RXi lands RNAi delivery tech license from UMass Medical

By Mass High Tech Staff

RNA-interference (RNAi) focused biotech RXi Pharmaceuticals Corp. has acquired a technology license for an RNAi oral delivery platform, called Oral rxRNA, from the University of Massachusetts Medical School.

The Worcester-based biotech will initially use the delivery technology together with RNAi therapies to treat inflammatory diseases like rheumatoid arthritis, asthma, Crohn’s disease, atherosclerosis and psoriasis.

RXi  (Nasdaq: RXII) retained the exclusive worldwide rights to the technology, which was developed by Michael Czech and Gary Ostroff, both professors in molecular medicine at UMMS. Czech was one of the co-founders of RXi.

The majority of anti-inflammatory treatments on the market are administered by injection and an oral delivery RNAi compound “could have significant competitive advantages,” said RXi CEO Tod Woolf.

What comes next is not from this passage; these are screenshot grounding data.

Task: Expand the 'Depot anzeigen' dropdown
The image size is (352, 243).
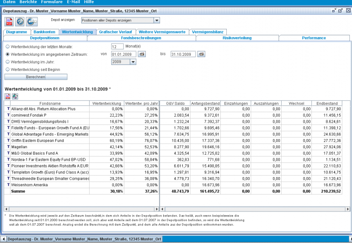Action: [157, 20]
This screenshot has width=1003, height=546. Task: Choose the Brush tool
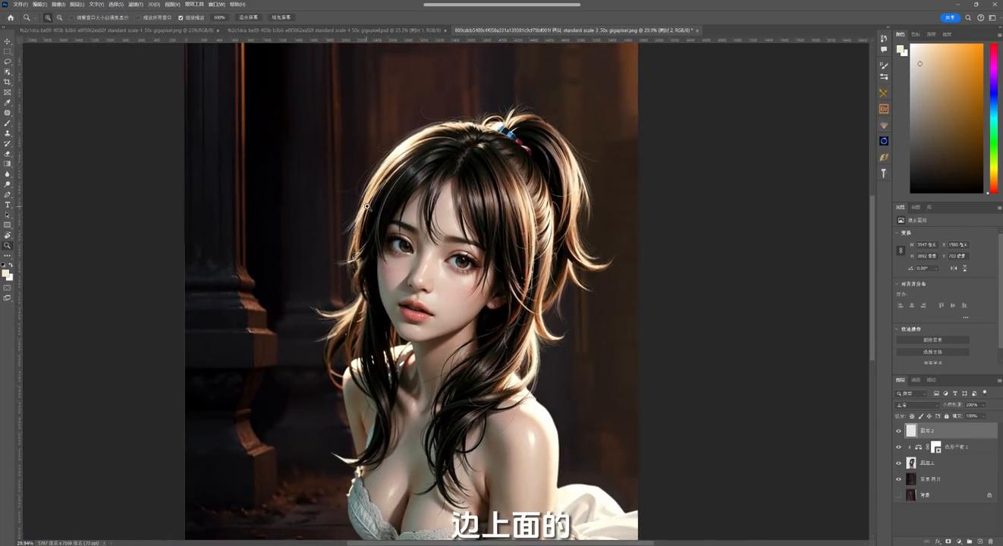pos(8,123)
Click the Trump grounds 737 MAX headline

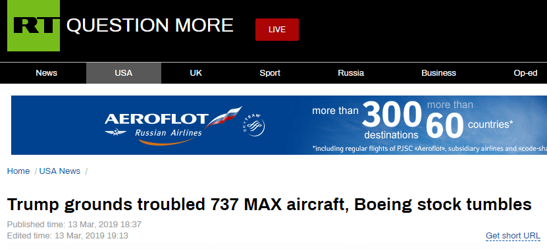pos(269,205)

In late 2007, RXi licensed (RNAi) sequences from research products giant Thermo Fisher Scientific Inc., RXi officials reported. Worcester-based RXi said its exclusive license from Waltham-based Thermo covers the therapeutic uses of RNAi sequences for an undisclosed number of target genes. The deal comes after RXi in November 2007 said it had been granted an exclusive license to RNAi technology from California’s Invitrogen Inc., another provider of research products.

RXi is a developer of RNA interference drugs designed to block genes linked to disease from producing proteins. The company was launched in January 2007 with a scientific advisory board chaired by Craig Mello, winner of a 2006 Nobel prize for his research of RNAi.